▶ Request 1:
According to the astrophysics article, how many astronomy and astrophysics bachelor's degrees did US institutions award in the 2023–24 academic year?
▶ Request 2:
Return the stretch of the astrophysics article from "Yet the evening" through "as a child.", copied word for word.

▶ Page extract:
-- BEGIN --
The Road to the Stars

On a normal nighttime observatory tour at George Mason University, I would be gazing through a telescope, marveling at Jupiter. But tonight, alas, our celestial views are foiled by the eternal enemy of Earth-based astronomy: clouds. The observatory dome is closed, and I glare with irritation at the gray sky above the Fairfax, Virginia, campus.

Yet the evening is surprisingly stellar. The evening’s real stars, I discover, are the tour’s two enthusiastic student guides. Gabby Whitefield and Aarshiya Singh show me images from the telescope’s camera on a monitor in the observatory’s dark control room, and they gush at their favorite nebulae and distant galaxies. Later, when we enter the observatory itself, they tell me about the telescope—it’s tied for second largest on the East Coast—and I ask what inspired them to major in astrophysics. For Whitefield, it was the 2014 sequel of Cosmos, hosted by astrophysicist Neil deGrasse Tyson.

“From the first episode I was like, whatever that guy does, I want to do, too,” she says. 

Singh, who began college as an economics major, was similarly fascinated by the universe as a child.

“I had this thought process. It was like, I live in Mumbai, which is a city in India, which is a country on the Earth, which is in our solar system, which is in the galaxy. . . . I would genuinely give myself, like, depersonalization from just thinking about that,” Singh says. “But over the years, it became more exciting than scary. And that’s why I switched my major. I wanted to do something that I cared about. I had flashbacks from middle school, high school, when I would say to my friends and my family, ‘You know, if I could do anything, it would be physics.’ ”

That passion for big concepts may be what’s luring students like Whitefield and Singh to astrophysics. US institutions awarded 982 astronomy and astrophysics bachelor’s degrees in the 2023–24 academic year, the most on record and a 200 percent increase since 2008–9, according to a September 2025 report from the American Institute of Physics.

“It’s a rapidly growing major,” says Buell T. Jannuzi, director of the Steward Observatory and head of the Department of Astronomy at the University of Arizona (UA). “Thirty years ago, if you said you had a degree in astronomy, you’d hear, ‘What’s that? Astrology?’ But now [graduates] are sought after because they have good math, computing, and physics skills, and they’ve gotten research experience where they work on a problem in its entirety. They make good program managers, systems engineers, and leaders.”
-- END --
▶ Data:
-- BEGIN --
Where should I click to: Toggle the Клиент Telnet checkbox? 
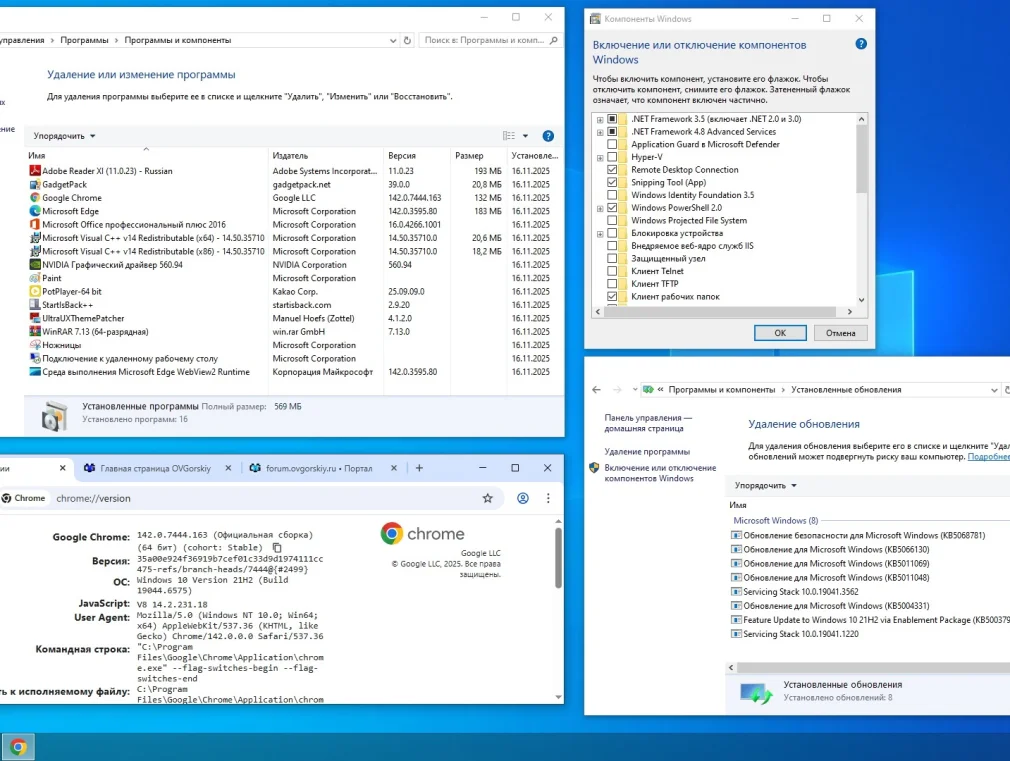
-- END --
▶ Final result 1:
982

▶ Final result 2:
Yet the evening is surprisingly stellar. The evening’s real stars, I discover, are the tour’s two enthusiastic student guides. Gabby Whitefield and Aarshiya Singh show me images from the telescope’s camera on a monitor in the observatory’s dark control room, and they gush at their favorite nebulae and distant galaxies. Later, when we enter the observatory itself, they tell me about the telescope—it’s tied for second largest on the East Coast—and I ask what inspired them to major in astrophysics. For Whitefield, it was the 2014 sequel of Cosmos, hosted by astrophysicist Neil deGrasse Tyson.

“From the first episode I was like, whatever that guy does, I want to do, too,” she says. 

Singh, who began college as an economics major, was similarly fascinated by the universe as a child.